Content starts

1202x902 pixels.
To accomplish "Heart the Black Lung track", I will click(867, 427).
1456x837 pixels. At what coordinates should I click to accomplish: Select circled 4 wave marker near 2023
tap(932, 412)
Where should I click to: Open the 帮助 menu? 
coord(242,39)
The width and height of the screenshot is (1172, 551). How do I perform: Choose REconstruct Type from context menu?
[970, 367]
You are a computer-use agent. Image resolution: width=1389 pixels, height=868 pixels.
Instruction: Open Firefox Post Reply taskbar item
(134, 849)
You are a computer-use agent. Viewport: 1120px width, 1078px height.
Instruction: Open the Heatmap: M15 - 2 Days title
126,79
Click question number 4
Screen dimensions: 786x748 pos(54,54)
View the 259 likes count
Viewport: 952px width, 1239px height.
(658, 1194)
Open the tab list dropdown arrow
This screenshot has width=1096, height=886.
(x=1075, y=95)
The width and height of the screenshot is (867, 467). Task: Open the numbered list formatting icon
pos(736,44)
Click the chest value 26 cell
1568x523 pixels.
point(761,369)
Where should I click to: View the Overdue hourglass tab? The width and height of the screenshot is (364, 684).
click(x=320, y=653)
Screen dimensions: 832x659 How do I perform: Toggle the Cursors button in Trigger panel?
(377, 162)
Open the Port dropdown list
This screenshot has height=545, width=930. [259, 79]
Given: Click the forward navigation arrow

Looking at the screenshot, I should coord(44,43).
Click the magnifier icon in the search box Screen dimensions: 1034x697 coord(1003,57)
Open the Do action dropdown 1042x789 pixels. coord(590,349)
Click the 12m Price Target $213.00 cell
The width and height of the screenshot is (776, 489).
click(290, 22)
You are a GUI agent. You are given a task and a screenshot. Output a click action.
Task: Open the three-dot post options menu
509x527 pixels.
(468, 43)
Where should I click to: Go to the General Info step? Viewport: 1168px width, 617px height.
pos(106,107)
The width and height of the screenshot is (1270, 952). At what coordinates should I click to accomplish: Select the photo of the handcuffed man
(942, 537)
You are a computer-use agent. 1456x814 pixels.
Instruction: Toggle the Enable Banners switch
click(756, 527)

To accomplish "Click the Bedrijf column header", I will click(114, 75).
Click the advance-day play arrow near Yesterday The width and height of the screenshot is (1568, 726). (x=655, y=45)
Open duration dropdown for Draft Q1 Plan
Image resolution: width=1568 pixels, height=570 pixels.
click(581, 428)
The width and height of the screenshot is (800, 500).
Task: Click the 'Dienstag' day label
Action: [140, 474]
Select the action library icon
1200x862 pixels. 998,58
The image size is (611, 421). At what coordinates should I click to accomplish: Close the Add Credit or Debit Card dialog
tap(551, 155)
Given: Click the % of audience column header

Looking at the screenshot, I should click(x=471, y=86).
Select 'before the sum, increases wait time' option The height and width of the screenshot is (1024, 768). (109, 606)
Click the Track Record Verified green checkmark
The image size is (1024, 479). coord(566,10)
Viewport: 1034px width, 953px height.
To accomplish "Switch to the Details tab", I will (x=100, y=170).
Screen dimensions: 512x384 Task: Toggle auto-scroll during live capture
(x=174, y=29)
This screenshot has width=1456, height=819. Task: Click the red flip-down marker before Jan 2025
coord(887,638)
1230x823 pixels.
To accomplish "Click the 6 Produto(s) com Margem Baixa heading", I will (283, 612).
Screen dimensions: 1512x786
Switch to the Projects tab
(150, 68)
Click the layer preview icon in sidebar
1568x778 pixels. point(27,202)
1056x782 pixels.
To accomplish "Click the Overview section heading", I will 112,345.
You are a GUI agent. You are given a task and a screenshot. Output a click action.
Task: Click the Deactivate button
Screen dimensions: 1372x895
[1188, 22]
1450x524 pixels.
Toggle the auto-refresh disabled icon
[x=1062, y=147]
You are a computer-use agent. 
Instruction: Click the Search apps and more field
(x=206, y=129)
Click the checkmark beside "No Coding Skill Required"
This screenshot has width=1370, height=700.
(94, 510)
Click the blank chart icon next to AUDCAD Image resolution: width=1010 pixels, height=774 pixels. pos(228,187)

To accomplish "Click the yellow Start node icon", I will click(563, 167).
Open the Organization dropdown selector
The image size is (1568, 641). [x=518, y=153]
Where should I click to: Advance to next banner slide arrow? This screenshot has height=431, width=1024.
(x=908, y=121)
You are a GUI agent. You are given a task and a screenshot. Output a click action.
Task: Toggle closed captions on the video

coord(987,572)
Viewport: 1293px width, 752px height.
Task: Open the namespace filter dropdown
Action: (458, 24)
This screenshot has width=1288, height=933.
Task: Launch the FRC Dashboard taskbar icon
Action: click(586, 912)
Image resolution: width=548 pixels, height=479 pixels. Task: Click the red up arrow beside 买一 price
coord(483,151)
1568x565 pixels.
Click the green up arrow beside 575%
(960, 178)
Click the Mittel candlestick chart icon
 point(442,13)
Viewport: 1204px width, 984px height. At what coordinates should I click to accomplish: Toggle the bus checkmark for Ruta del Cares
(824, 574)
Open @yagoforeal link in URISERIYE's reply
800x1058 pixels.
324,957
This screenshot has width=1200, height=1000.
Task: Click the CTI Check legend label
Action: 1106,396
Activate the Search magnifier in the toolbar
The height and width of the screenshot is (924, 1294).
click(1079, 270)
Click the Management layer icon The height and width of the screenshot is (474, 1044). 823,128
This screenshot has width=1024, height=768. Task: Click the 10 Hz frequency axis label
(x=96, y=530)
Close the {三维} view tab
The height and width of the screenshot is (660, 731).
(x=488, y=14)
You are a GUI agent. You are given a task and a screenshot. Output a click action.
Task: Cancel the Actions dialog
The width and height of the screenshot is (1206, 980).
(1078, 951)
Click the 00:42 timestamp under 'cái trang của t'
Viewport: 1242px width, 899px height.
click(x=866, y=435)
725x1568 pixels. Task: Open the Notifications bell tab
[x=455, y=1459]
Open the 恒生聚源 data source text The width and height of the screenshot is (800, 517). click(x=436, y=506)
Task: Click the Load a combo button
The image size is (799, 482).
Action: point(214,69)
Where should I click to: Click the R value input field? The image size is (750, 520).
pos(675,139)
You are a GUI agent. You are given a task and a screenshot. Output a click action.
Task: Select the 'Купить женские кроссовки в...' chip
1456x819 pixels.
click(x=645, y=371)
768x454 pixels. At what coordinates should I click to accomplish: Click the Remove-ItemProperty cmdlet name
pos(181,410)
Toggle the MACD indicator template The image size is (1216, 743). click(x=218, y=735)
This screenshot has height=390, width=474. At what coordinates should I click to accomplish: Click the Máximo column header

Content ends

◆ **WHAT TO WORK ON**
Lines above with the word "heading" should be counted, and the reply is that count alone.

◆ **RESULT**
2